Single word that forms a full sentence

A sentence word (also called a one-word sentence) is a single word that forms a full sentence.

Henry Sweet described sentence words as 'an area under one's control' and gave words such as "Come!", "John!", "Alas!", "Yes." and "No." as examples of sentence words. The Dutch linguist J. M. Hoogvliet described sentence words as "volzinwoorden". They were also noted in 1891 by Georg von der Gabelentz, whose observations were extensively elaborated by Hoogvliet in 1903; he does not list "Yes." and "No." as sentence words. Wegener called sentence words "Wortsätze".

== Single-word utterances and child language acquisition ==
One of the predominant questions concerning children and language acquisition deals with the relation between the perception and the production of a child's word usage. It is difficult to understand what a child understands about the words that they are using and what the desired outcome or goal of the utterance should be.

Holophrases are defined as a "single-word utterance which is used by a child to express more than one meaning usually attributed to that single word by adults." The holophrastic hypothesis argues that children use single words to refer to different meanings in the same way an adult would represent those meanings by using an entire sentence or phrase. There are two opposing hypotheses as to whether holophrases are structural or functional in children. The two hypotheses are outlined below.

=== Structural holophrastic hypothesis ===

The structural version argues that children's “single word utterances are implicit expressions of syntactic and semantic structural relations.” There are three arguments used to account for the structural version of the holophrastic hypothesis: The comprehension argument, the temporal proximity argument, and the progressive acquisition argument.

- The comprehension argument is based on the idea that comprehension in children is more advanced than production throughout language acquisition. Structuralists believe that children have knowledge of sentence structure but they are unable to express it due to a limited lexicon. For example, saying “Ball!” could mean “Throw me the ball” which would have the structural relation of the subject of the verb.

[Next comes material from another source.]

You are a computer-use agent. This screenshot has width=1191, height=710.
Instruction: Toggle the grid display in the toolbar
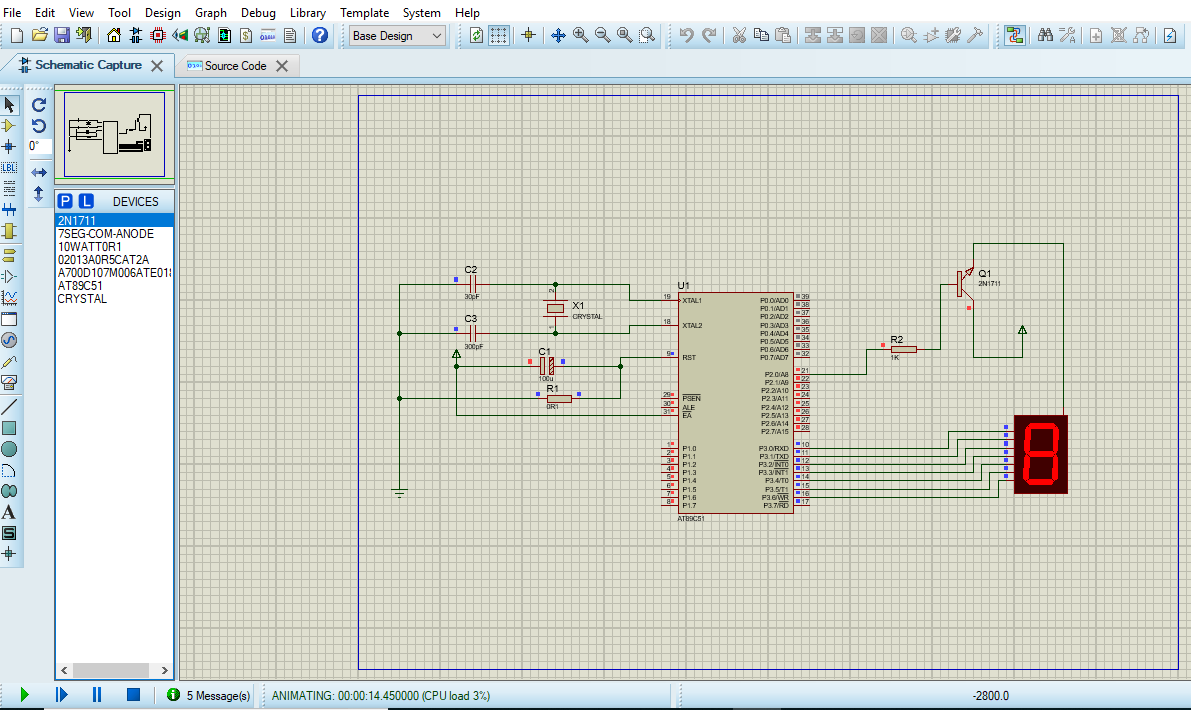[x=498, y=35]
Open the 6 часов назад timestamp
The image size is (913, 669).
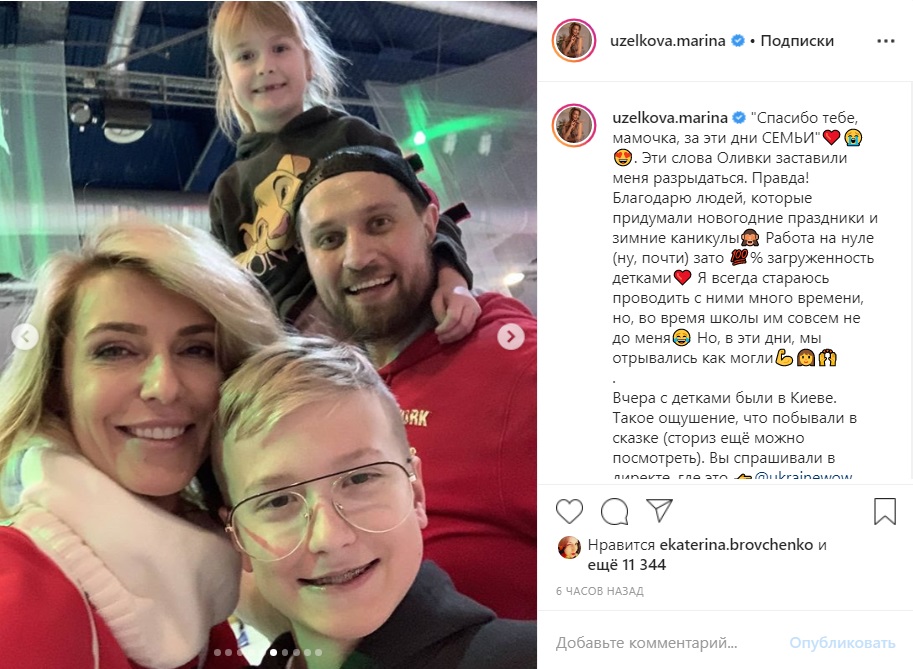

However, studies attempting to show the extent to which children understand syntactic structural relation, particularly during the one-word stage, end up showing that children “are capable of extracting the lexical information from a multi-word command,” and that they “can respond correctly to a multi-word command if that command is unambiguous at the lexical level.” This argument therefore does not provide evidence needed to prove the structural version of the holophrastic hypothesis because it fails to prove that children in the single-word stage understand structural relations such as the subject of a sentence and the object of a verb.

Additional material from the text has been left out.